The probe might still have been contained had the special assistant not mentioned it to his girlfriend, who worked on the staff of the House Intelligence Committee. She told her boss, who asked the director during his September testimony on the FY 80 supplemental budget whether the agency was conducting a rogue operation in Soviet Central Asia. That did it. From that moment on, the machinery of official investigation was fully engaged and ground inexorably forward.

Taylor returned home from Istanbul a week after the big bust. He felt an enormous indifference toward the agency—past, present and future—and was already beginning to think about a new career. None of his ideas went much beyond the standard fantasies of the CIA burnout: becoming a free-lance writer; starting a restaurant in Northern California; becoming a risk arbitrageur on Wall Street and making a bundle of money. The clearest measure of his lassitude was that he thought seriously, on the plane back to Washington, of calling his ex-wife.
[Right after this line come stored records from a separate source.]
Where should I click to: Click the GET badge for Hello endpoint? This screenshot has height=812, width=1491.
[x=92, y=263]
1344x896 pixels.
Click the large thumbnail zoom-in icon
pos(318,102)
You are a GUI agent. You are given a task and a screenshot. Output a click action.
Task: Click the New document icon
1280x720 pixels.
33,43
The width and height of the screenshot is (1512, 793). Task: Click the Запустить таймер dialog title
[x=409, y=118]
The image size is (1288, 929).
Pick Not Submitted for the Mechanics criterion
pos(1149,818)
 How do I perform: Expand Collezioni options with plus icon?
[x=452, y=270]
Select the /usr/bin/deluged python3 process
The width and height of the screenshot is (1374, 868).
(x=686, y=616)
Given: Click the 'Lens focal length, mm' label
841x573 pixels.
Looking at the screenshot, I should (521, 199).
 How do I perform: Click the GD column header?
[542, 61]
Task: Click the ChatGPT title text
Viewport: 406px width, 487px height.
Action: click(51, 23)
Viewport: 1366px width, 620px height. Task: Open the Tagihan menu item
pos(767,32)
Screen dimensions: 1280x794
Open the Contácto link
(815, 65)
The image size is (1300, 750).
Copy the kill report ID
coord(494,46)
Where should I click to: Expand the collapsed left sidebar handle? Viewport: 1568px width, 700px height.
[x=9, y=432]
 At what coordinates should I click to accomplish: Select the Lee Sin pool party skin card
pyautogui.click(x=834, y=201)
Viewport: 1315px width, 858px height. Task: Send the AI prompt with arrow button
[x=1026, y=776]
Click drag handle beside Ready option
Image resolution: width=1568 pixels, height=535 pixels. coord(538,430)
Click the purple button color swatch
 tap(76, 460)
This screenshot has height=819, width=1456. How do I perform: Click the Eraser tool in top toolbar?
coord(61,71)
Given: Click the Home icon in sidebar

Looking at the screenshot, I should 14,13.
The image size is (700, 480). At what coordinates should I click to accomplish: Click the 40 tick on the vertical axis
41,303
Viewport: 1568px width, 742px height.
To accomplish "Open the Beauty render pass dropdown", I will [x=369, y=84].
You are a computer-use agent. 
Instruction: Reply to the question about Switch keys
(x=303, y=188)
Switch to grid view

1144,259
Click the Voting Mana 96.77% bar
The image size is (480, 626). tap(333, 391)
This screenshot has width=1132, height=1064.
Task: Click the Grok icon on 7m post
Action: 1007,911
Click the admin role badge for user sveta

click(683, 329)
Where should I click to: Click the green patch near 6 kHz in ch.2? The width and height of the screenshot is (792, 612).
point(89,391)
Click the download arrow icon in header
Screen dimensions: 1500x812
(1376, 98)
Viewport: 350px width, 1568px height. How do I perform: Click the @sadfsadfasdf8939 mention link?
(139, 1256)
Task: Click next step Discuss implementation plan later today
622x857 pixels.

As for Anna, he tried not to think about her. He had a sense that he had done her a great injury, but he had no idea what to do about it.

Taylor didn’t want to see Stone, but he knew he must, if only to pass along the information from his deputy about the sudden withdrawal from Istanbul of Kunayev, the Soviet consul general, and his wife, Silvana. He called Stone at home the night he arrived and made a date to have breakfast with him the next day at his house in Georgetown.

Stone received Taylor with his customary courtliness the next morning. It was one of those perfect Washington fall days, like spring except that the air was crisper and the sky a sharper blue. Stone’s wife had set breakfast in the garden, which was bounded by neatly trimmed evergreens and enclosed by an old brick wall that seemed to have stood there since Federal days. The garden was a place out of time, removed from the noise and commerce of Georgetown.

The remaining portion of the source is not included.